What to do:
(A) Answer these questions from the methods text, with one short answer per line, marked (i), (ii) and (iii).
(i) Which microscope was used to image live cells?
(ii) Which strains were used for the calibration measurements?
(iii) For what intervals was the ACF calculated?
(B) Decide whether each statement agrees with the methods text. Answer yes or no for each, marked (i), (ii) and (iii), and quote the words from the text that settle it.
(i) In the calibration measurements, spot intensities were measured over many time points.
(ii) The independent bleaching-rate estimate assumed an exponential decay of spot brightness.
(iii) The spot-tracking method includes a binary state to account for vanishing spots.
(C) Write the next passage of the methods text, beginning after its final sentence on the autocorrelation analysis.

(Text block)

Microscope settings and imaging conditions

Live cells were imaged using a DeltaVIsion Elite Microscope under specific conditions (SI Appendix, Sec. S5.4). 3D time-lapse movies were acquired at room temperature using a specific imaging regime to cover the entire slow cycle. The same conditions were used for imaging strain YTK1231 for photobleaching correction.

Trace extraction

We developed a custom 3D method based on sequential filtering to track fluorescence spots and quantify fluorescence levels. The method involves a state estimation using an approximate recursive filter based on the Laplace approximation and includes a binary state to take account of vanishing spots. Details are provided in SI Appendix, Sec. S6.2 and Sec. S12.

Calibration measurements

We performed calibration measurements using strains YTK541, YTK1231, and YTK1268 containing a known number of GFP per locus. Spot intensities were measured as for the live cell experiments but only for a single time point. Assuming a linear relationship between number of GFP and intensity, we extracted estimates of the scaling factor by Bayesian log-linear regression. Similarly, an independent estimate for the bleaching rate was obtained by recording videos of strain YTK1231 and assuming an exponential decay of spot brightness. A detailed description is given in SI Appendix, Sec. S9.

Stochastic modeling

The model is an instance of a Markov jump process that satisfies the master equation 1. The system’s state represents the occupation of lattice sites by RNAP II and the transition matrix is defined by initiation, elongation and termination along with the exclusion principle (SI Appendix, Sec. S8.1). By splitting the transition matrix into contributions corresponding to individual parameters, the master equation can be solved efficiently for a given parameter vector for fairly large state spaces by the Krylov subspace approximation for matrix exponentials^41,42. The lattice state is converted to fluorescence intensity by assuming an affine-linear dependence on the number of formed stem loops and a multiplicative noise model with a correction for small intensities. Details are provided in SI Appendix, Sec. S8.2.

Autocorelation analysis

The average autocorrelation functions (ACF) were calculated as described in²¹ using the intensities of all TS tracks over time. The ACF was calculated for 3s intervals and 12s intervals after correcting the individual traces for photobleaching.

(End Text block)
(Extracted records)

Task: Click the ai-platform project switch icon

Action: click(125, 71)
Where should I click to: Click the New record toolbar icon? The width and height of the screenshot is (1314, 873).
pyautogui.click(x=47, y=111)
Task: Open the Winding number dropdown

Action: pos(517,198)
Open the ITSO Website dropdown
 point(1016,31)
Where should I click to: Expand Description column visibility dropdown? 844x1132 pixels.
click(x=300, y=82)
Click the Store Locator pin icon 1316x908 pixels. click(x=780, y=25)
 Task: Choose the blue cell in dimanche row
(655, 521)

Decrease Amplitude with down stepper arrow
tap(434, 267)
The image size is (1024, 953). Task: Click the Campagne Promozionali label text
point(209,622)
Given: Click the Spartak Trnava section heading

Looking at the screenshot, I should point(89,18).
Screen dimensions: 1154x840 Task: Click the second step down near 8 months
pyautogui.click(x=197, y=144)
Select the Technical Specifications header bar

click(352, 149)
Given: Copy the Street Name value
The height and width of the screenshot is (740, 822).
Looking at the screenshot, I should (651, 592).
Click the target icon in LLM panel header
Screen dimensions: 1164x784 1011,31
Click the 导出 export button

(End Extracted records)

Answers to this exercise:
(A)
(i) A DeltaVIsion Elite Microscope.
(ii) YTK541, YTK1231 and YTK1268.
(iii) 3s intervals and 12s intervals.

(B)
(i) No: "Spot intensities were measured as for the live cell experiments but only for a single time point."
(ii) Yes: "assuming an exponential decay of spot brightness"
(iii) Yes: "includes a binary state to take account of vanishing spots"

(C)
Bayesian inference

The joint posterior $p\left(\theta ,\omega ,x_{[0,T]}\mid y_1,\dots ,y_n\right)$ of model parameters $\theta$, observation parameters $\omega$ and latent lattice trajectory $x_{[0,T]}$ was split into marginal parameter posterior $p\left(\theta \right)p\left(\omega \right)p(y\mid \theta ,\omega )$ and the conditional state posterior $p\left(x_{[0,T]}\mid \theta ,\omega ,y_1,\dots ,y_n\right)$. Sampling from the marginal parameter posterior was realized by HMC and SVI using the probabilistic programming language Pyro⁴⁵. To integrate the stochastic process model with Pyro, we developed a procedure to evaluate to evaluate the marginal data likelihood $\mathrm{l}\mathrm{o}\mathrm{g}p(y\mid \theta ,\omega )$ by stochastic filtering. Combined with a modified backward filter to compute the gradients, we designed a differentiable inference procedure applicable to general Markov jump process models. To recover the full posterior, we used backward filtering forward sampling approach to generate posterior paths from the conditional state posterior $p\left(x_{[0,T]}\mid \theta ,\omega ,y_1,\dots ,y_n\right)$. For a more comprehensive description, we refer to SI Appendix, Sec. S10. The corresponding code is available as a Python package at XXX.⁴⁸

Model selection

We used a two-fold approach to Bayesian model selection. The evidence lower bound obtained from variational inference was used to approximate the marginal likelihood of different models and corresponding Bayes factors. In order to check for model mismatch, we used an additional metric based on the Wasserstein distance of the posterior predictive distribution and the empirical data distribution. The details are given in SI Appendix, Sec. S11.